Origins of Indian communism A.G. NOORANI This insider account helps clarify some of the long-held misconceptions about the origins of the Communist Party in India and its evolution.

http://www.frontlineonnet.com/stories/20120518290908900.htm

ESSAY

Origins of Indian communism

A.G. NOORANI

This insider account helps clarify some of the long-held misconceptions about the origins of the Communist Party in India and its evolution.


S.V. Ghate, one of the founders of the Communist Party of India spoke to Dr Hari Dev Sharma about the formation and early years of the Communist Party in India as part of the Oral History Project of the Nehru Memorial Museum and Library in New Delhi. The first part of the essay was published in the issue dated May 4.

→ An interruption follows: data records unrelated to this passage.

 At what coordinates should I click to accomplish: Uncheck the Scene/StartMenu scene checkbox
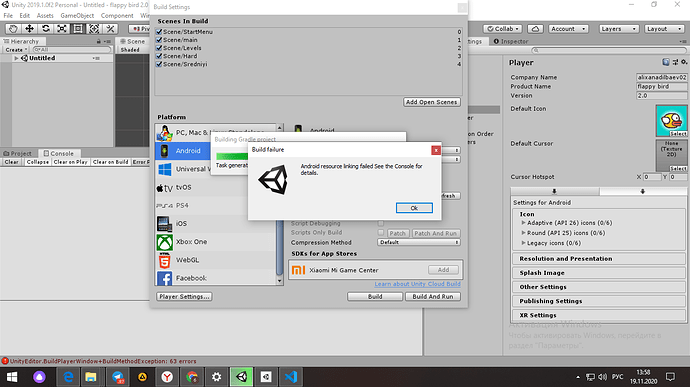[x=159, y=32]

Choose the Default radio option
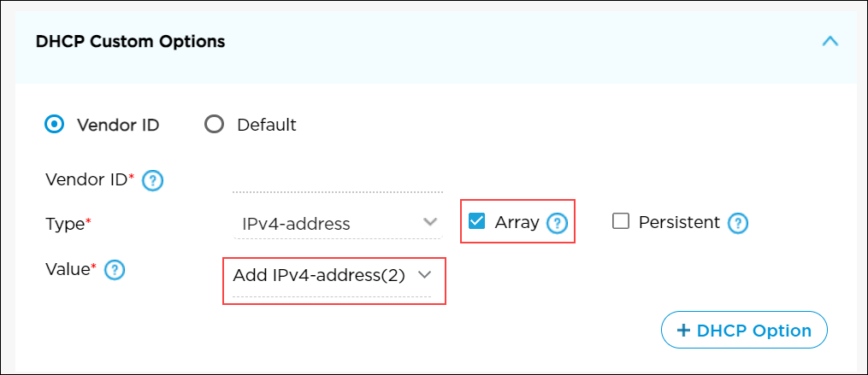(214, 125)
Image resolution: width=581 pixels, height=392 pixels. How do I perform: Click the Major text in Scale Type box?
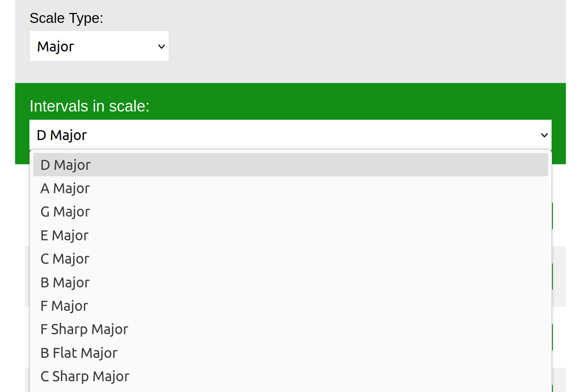[55, 47]
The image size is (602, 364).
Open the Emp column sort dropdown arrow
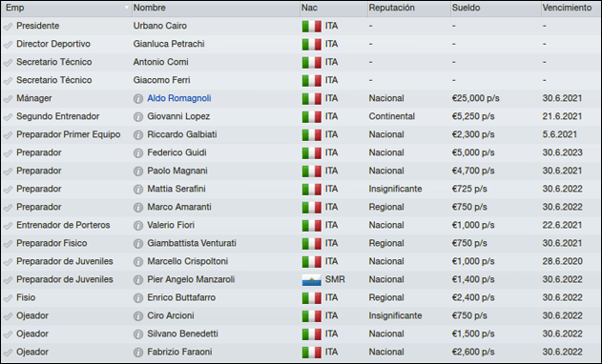pyautogui.click(x=126, y=8)
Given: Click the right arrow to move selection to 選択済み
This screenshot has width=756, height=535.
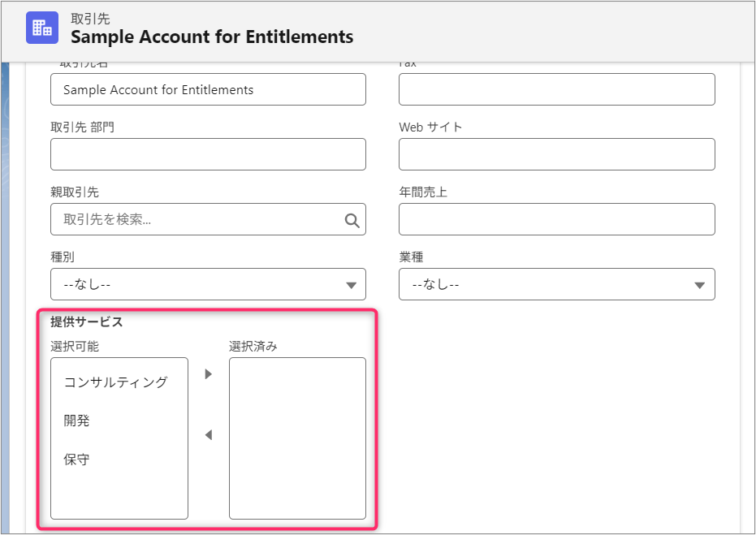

S.V. GHATE was asked if he would throw some light on the Communist Party of India's date of birth. "Yes, I will, because this problem came before us when the Indonesian Communist Party asked us: When was the Communist Party of India formed? Then the Polit Bureau or the Secretariat (I don't remember which) met, and we held that the Communist Party in India was formed in December 1925. But we had already heard that when M.N. Roy was in Tashkent, the Communist Party was formed there, much against his will. We said whether it was formed in Tashkent or not, it did not function properly, though it is a fact that the basis was laid there. But the actual formation of the Communist Party, bringing together all the different communist groups in the country, took place in Kanpur, and that laid the foundation of the Communist Party of India. That is what the Polit Bureau decided at that time.

"Now, Muzaffar Ahmad and others are trying to say that our Communist Party was formed under different circumstances, but the real Communist Party was formed in Tashkent. Now, our statement does not deny the formation of the Communist Party in Tashkent. Our statement says that the Communist Party of India, as an Indian communist party, was formed in Kanpur. It might have been formed in Tashkent. But it did not survive because when some of its members came back to India, they were arrested and put in prison."

H.D. Sharma: Who were the founders of the Communist Party in India?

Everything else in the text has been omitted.